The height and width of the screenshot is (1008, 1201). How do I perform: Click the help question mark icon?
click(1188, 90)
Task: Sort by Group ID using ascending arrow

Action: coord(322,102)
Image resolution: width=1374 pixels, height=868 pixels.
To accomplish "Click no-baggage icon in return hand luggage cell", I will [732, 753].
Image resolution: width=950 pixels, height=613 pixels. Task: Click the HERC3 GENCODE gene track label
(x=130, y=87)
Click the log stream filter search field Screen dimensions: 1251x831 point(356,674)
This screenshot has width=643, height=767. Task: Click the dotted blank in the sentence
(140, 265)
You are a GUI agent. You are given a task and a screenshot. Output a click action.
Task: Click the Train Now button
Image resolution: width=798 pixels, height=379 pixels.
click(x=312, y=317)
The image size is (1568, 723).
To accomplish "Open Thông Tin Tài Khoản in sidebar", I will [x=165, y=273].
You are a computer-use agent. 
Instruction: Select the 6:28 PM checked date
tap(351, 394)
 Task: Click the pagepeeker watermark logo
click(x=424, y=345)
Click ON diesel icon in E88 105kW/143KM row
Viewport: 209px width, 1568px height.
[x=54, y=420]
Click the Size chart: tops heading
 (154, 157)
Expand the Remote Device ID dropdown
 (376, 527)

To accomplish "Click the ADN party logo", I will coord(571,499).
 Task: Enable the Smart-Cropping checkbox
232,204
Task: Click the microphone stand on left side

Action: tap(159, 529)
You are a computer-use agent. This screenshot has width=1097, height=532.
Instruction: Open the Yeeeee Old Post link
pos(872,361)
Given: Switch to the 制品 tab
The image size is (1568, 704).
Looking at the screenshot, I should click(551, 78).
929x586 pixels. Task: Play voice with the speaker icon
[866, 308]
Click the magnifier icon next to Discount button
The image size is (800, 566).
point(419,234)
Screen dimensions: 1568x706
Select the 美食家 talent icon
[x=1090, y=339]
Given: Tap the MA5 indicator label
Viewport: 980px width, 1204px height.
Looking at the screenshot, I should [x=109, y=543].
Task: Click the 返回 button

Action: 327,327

○ ○ ○ ○ ○

(Task to complete):
Word for word, copy every entry.

(Solution to this exercise):
The height and width of the screenshot is (1008, 1201). How do I perform: Click the help question mark icon?
click(1188, 90)
Task: Sort by Group ID using ascending arrow

Action: coord(322,102)
Image resolution: width=1374 pixels, height=868 pixels.
To accomplish "Click no-baggage icon in return hand luggage cell", I will [732, 753].
Image resolution: width=950 pixels, height=613 pixels. Task: Click the HERC3 GENCODE gene track label
(x=130, y=87)
Click the log stream filter search field Screen dimensions: 1251x831 point(356,674)
This screenshot has width=643, height=767. Task: Click the dotted blank in the sentence
(140, 265)
You are a GUI agent. You are given a task and a screenshot. Output a click action.
Task: Click the Train Now button
Image resolution: width=798 pixels, height=379 pixels.
click(x=312, y=317)
The image size is (1568, 723).
To accomplish "Open Thông Tin Tài Khoản in sidebar", I will [x=165, y=273].
You are a computer-use agent. 
Instruction: Select the 6:28 PM checked date
tap(351, 394)
 Task: Click the pagepeeker watermark logo
click(x=424, y=345)
Click ON diesel icon in E88 105kW/143KM row
Viewport: 209px width, 1568px height.
[x=54, y=420]
Click the Size chart: tops heading
 (154, 157)
Expand the Remote Device ID dropdown
 (376, 527)

To accomplish "Click the ADN party logo", I will coord(571,499).
 Task: Enable the Smart-Cropping checkbox
232,204
Task: Click the microphone stand on left side

Action: tap(159, 529)
You are a computer-use agent. This screenshot has width=1097, height=532.
Instruction: Open the Yeeeee Old Post link
pos(872,361)
Given: Switch to the 制品 tab
The image size is (1568, 704).
Looking at the screenshot, I should click(551, 78).
929x586 pixels. Task: Play voice with the speaker icon
[866, 308]
Click the magnifier icon next to Discount button
The image size is (800, 566).
point(419,234)
Screen dimensions: 1568x706
Select the 美食家 talent icon
[x=1090, y=339]
Given: Tap the MA5 indicator label
Viewport: 980px width, 1204px height.
Looking at the screenshot, I should [x=109, y=543].
Task: Click the 返回 button

Action: 327,327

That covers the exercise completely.